It should be noted that the company in this particular case retroactively amended its intercompany agreement to exclude the cost of the options from the cost basis.  This could have been a factor in the court's decision.  Nevertheless, if Israeli tax authorities follow the decision, cost-plus entities in Israel are at a significant risk for being challenged to pay additional taxes in Israel due to the increased cost base and lack of deduction for those "costs."

Please talk to your GES attorney to understand the impact of the decision on your company, especially if you operate a cost-plus arrangement in Israel.

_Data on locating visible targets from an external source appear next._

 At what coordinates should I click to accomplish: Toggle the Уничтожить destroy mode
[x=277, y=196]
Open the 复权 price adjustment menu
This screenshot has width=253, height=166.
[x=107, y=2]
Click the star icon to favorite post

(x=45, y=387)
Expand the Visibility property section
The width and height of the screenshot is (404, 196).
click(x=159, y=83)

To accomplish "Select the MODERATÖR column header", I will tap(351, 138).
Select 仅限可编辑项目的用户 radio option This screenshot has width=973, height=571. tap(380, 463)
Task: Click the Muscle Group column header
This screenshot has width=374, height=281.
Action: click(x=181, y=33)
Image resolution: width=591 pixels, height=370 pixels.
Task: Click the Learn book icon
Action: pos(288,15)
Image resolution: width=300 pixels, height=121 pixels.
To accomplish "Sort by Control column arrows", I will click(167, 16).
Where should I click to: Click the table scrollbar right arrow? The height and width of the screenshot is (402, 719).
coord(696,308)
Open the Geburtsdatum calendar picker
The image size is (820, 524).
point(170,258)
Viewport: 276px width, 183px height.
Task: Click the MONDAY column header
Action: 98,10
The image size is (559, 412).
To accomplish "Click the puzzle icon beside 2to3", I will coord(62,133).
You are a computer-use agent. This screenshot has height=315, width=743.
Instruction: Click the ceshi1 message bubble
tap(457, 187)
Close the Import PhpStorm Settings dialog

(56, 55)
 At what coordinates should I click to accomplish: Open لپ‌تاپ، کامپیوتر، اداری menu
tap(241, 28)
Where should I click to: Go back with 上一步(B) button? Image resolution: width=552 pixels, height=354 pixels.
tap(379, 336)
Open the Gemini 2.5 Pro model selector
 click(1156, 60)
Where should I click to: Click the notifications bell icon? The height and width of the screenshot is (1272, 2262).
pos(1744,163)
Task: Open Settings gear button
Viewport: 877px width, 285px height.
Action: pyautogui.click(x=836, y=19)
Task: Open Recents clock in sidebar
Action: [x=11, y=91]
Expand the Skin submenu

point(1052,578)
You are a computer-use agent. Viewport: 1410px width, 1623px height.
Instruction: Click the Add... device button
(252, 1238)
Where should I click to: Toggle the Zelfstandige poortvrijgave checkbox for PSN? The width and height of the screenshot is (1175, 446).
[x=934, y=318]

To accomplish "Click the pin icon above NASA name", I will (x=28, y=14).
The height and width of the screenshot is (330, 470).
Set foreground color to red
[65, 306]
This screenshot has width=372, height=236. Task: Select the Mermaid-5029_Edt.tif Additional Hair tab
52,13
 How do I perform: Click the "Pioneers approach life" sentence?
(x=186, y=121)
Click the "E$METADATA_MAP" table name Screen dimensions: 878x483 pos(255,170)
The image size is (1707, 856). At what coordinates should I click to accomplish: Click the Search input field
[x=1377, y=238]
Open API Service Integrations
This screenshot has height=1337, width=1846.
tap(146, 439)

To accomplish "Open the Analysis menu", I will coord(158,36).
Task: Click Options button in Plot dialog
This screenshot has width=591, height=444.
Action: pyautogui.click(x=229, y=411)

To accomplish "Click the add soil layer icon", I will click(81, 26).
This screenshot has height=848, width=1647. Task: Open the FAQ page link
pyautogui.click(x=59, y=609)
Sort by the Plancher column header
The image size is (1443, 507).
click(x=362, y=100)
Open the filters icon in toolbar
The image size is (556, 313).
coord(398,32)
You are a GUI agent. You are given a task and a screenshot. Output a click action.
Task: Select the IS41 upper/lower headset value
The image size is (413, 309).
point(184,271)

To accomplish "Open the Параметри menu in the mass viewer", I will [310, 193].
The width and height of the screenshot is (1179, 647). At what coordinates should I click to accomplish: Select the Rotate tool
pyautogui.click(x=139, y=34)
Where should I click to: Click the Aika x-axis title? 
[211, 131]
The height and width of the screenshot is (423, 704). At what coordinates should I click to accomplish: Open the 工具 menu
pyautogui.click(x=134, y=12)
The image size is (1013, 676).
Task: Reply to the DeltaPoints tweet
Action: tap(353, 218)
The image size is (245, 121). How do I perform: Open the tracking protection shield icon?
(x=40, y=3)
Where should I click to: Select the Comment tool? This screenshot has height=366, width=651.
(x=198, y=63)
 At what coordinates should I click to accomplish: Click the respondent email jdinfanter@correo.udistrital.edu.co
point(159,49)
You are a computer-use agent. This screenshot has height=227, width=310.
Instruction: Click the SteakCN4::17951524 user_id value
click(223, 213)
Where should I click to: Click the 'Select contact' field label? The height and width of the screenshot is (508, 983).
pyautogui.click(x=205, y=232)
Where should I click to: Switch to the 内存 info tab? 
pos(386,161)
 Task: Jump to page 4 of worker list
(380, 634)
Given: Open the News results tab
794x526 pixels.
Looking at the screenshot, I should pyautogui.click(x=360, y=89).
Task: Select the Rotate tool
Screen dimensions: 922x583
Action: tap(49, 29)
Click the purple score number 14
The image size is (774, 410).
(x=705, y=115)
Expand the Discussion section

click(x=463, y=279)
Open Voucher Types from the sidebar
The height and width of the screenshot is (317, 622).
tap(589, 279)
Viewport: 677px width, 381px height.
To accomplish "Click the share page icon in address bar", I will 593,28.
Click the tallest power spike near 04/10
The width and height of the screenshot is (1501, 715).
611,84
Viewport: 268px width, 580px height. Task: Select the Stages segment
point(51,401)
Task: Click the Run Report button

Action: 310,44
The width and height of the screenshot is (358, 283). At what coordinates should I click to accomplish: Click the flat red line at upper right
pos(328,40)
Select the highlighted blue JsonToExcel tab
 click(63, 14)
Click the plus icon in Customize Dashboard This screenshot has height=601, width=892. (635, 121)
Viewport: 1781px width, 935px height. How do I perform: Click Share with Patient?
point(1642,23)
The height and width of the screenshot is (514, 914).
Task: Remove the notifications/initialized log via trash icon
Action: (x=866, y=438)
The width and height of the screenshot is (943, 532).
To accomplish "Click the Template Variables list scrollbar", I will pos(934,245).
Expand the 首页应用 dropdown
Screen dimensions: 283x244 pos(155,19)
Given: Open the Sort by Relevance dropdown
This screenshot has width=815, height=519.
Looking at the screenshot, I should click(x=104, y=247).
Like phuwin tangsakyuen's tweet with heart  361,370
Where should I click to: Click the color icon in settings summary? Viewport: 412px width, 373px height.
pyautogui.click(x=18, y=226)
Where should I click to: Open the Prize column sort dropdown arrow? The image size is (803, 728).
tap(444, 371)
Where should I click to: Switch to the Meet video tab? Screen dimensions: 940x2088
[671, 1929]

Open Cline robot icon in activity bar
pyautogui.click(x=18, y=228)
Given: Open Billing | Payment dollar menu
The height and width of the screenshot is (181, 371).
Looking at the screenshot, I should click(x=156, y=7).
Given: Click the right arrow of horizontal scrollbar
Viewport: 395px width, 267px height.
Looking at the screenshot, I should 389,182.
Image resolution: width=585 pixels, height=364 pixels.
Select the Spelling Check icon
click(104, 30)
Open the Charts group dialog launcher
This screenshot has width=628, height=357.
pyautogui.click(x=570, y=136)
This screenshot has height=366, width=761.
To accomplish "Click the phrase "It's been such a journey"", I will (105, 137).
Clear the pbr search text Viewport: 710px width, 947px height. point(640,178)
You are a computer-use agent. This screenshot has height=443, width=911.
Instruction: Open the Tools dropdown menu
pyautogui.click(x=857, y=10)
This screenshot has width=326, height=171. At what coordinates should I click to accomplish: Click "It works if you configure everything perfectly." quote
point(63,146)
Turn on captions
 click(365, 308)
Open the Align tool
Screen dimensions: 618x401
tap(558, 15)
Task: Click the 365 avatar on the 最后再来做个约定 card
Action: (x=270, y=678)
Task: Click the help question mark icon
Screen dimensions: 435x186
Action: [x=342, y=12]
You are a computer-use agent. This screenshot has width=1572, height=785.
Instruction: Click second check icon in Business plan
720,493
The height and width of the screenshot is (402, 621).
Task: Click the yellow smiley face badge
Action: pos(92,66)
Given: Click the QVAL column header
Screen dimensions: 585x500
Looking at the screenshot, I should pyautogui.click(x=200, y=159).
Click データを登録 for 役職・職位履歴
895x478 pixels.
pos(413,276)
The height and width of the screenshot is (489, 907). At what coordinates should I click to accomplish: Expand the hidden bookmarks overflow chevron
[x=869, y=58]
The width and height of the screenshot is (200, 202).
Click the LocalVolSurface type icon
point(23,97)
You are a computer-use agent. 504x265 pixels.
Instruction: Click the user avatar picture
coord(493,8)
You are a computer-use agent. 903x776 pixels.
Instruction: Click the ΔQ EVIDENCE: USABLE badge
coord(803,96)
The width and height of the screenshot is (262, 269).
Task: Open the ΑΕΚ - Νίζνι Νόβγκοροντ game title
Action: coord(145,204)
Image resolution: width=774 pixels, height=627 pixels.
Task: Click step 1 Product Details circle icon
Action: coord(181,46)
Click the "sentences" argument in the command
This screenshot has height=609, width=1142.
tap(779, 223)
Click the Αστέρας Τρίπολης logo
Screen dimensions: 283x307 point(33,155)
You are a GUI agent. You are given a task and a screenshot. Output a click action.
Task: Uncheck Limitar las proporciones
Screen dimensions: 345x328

For more information on the decision, please also read our blog on this topic.


New Tax Exemption for Stock Option Plans

Effective as of January 1, 2016, Romanian tax law introduced a new tax exemption applicable to the grant of awards under "stock option plans." This tax exemption allows the optionee to defer tax until the sale of the shares (instead of paying tax at exercise).  The gain at sale is taxed as capital gain, rather than employment income.  The exemption requires that there be a minimum one-year period between the grant of the option and the vesting of the option.

There is some uncertainty whether the exemption applies to restricted stock units or other forms of equity awards.

Please talk to your GES attorney to determine whether the exemption could apply to your awards.


Foreign Account Reporting Requirements Detailed in New Regulations

The Russian government has adopted and published new regulations detailing the foreign bank account reporting requirement for Russian individuals.  The reporting deadline is June 1 of the year following the reporting year. 

The form to be used for the report is very brief and requires:

  • the account balances as of the beginning of the reporting period,
  • the account balances as of the end of the tax period, and
  • the aggregate amount credited to / debited from the account during the period. 

No bank statements or other supporting documents are required absent a special inquiry from the Russian tax authorities.  Companies may want to notify their employees in Russia of their obligations under the new regulations.

Cash Proceeds from Sale of Shares Not Required to be Repatriated as from January 1, 2018

Effective as of January 1, 2018, the Russian exchange control laws have been relaxed such that Russian residents can receive funds directly into foreign accounts in OECD or FATF countries, without first repatriating such funds to Russia, provided the cash proceeds are from the sale of securities listed on the Russian stock exchange or foreign stock exchanges specified by Russian federal law. 

Again, companies may consider notifying their employees of these changes to the repatriation requirements.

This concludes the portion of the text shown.